• **Text segment**
IVF+PQ (Inverted File with Product Quantization)

Best for: Very large datasets (10M+ vectors), memory-constrained environments

import caliby
import numpy as np

# Initialize system with buffer pool
caliby.set_buffer_config(size_gb=0.5)  # Small buffer for large datasets
caliby.open('/tmp/caliby_data')

index = caliby.IVFPQIndex(
    max_elements=10_000_000,
    dim=128,
    num_clusters=256,           # Number of IVF clusters (K)
    num_subquantizers=8,        # Number of PQ subquantizers (M), dim must be divisible by this
    retrain_interval=10000,     # Retrain centroids every N insertions
    skip_recovery=False,
    index_id=0,
    name='large_dataset'
)

# Train the index first (required for IVF+PQ)
training_data = np.random.rand(50000, 128).astype(np.float32)
index.train(training_data)

# Add points (after training)
vectors = np.random.rand(1000000, 128).astype(np.float32)
index.add_points(vectors, num_threads=4)

# Search with nprobe parameter
query = np.random.rand(128).astype(np.float32)
labels, distances = index.search_knn(query, k=10, nprobe=8)

🔧 Advanced Configuration

Multi-Index Support

Create and manage multiple independent indexes with unique IDs and names:

import caliby
import numpy as np

# Initialize system once
caliby.set_buffer_config(size_gb=2.0)
caliby.open('/tmp/caliby_data')

# Create multiple indexes with unique IDs and names
user_index = caliby.HnswIndex(
    max_elements=100_000, dim=128, M=16, ef_construction=200,
    enable_prefetch=True, skip_recovery=True, index_id=1, name='user_embeddings'
)

product_index = caliby.HnswIndex(
    max_elements=200_000, dim=256, M=16, ef_construction=200,
    enable_prefetch=True, skip_recovery=True, index_id=2, name='product_embeddings'
)

# Access index by name
print(f"Working with: {user_index.get_name()}")
print(f"Dimension: {user_index.get_dim()}")

# Each index operates independently
user_vectors = np.random.rand(10000, 128).astype(np.float32)
product_vectors = np.random.rand(15000, 256).astype(np.float32)
user_index.add_points(user_vectors, num_threads=4)
product_index.add_points(product_vectors, num_threads=4)

Persistence & Recovery

import caliby

# Indexes are automatically persisted via the buffer pool
caliby.set_buffer_config(size_gb=1.0)
caliby.open('/path/to/caliby_data')  # Data directory for persistent storage

# Create index (will be persisted automatically)
index = caliby.HnswIndex(
    max_elements=1_000_000,
    dim=128,
    M=16,
    ef_construction=200,
    enable_prefetch=True,
    skip_recovery=False,  # Set to False to enable recovery
    index_id=1,
    name='my_index'
)

• **Given material**
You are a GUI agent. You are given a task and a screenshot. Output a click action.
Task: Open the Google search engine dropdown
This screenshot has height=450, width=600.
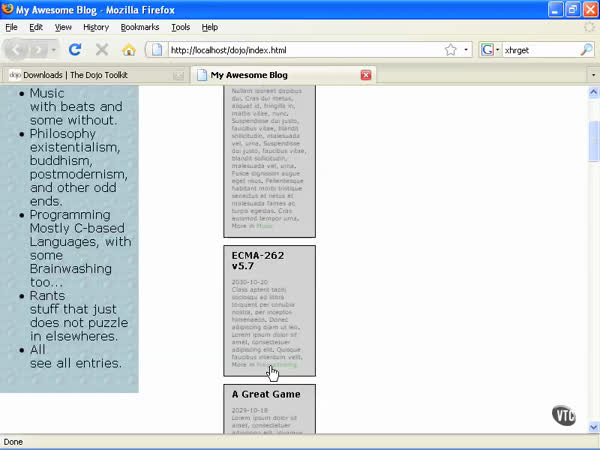pos(490,49)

• **Problem to work on**
Please list every name string assigned to an index through the name parameter in the caliby code text above.

• **The response**
large_dataset
user_embeddings
product_embeddings
my_index